Hunted this afternoon at my house. Had 3 does come in at 10 yards and bust me at full drawl and watch me for about 15 mins. Then they ran at to 35 yards and I was able to get a shoot. Shoot her right through the hart she didn't go 40 yards!!!!!!
James 


Sent from my iPhone using Tapatalk because Reeltime told me to


----------



## Chase4556 (Aug 26, 2008)

NICE!! Meat in the freezer!


----------



## NitroNX898 (Apr 7, 2009)

Good shooting and congrats


----------



## willeye (Mar 2, 2007)

awesome. congrats. nitro you getting pumped up yet.


----------



## peelin' drag (Oct 21, 2005)

Now that's what I'm talking about! Fresh venison for the freezer. Congrats!


----------



## NitroNX898 (Apr 7, 2009)

willeye said:


> awesome. congrats. nitro you getting pumped up yet.

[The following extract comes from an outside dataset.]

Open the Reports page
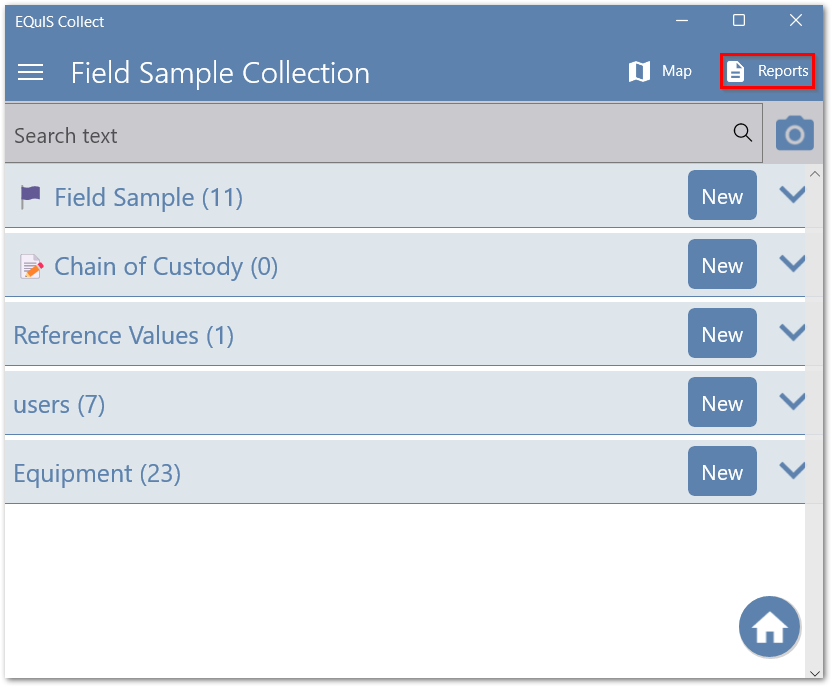832x687 pixels. coord(767,71)
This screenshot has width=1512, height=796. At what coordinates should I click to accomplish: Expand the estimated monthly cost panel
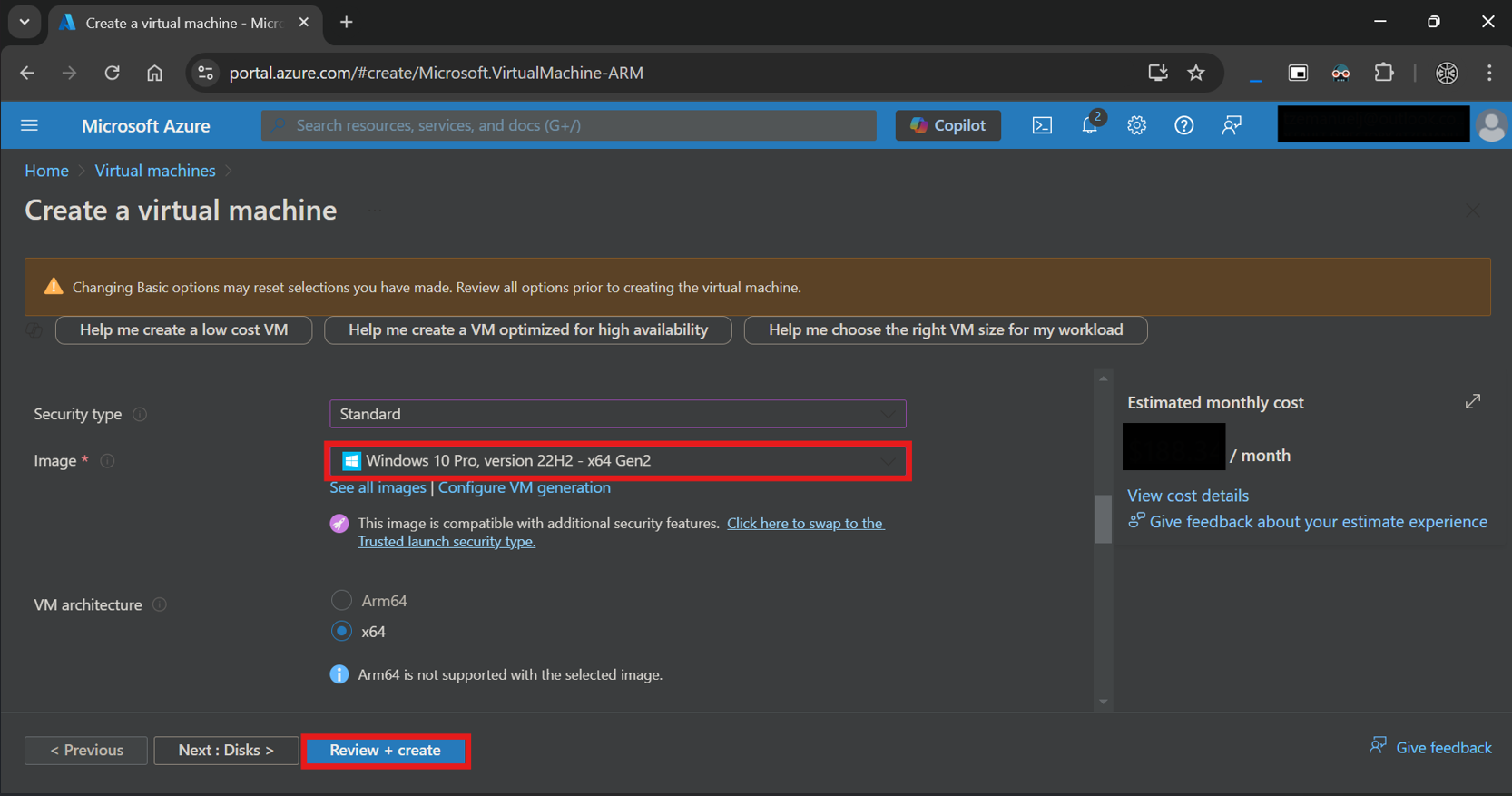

I am ready for the 10th. My dad was being cruel yesterday and was sending me pictures from my game cameras. I need to put a arrow in something :bounce:


----------



## willeye (Mar 2, 2007)

haha


----------



## Knifeman (Sep 27, 2009)

Good shooting Duck. Now it is time for fried backstrap!!!!!


----------



## Gulfcoast13 (Mar 10, 2010)

congrats


----------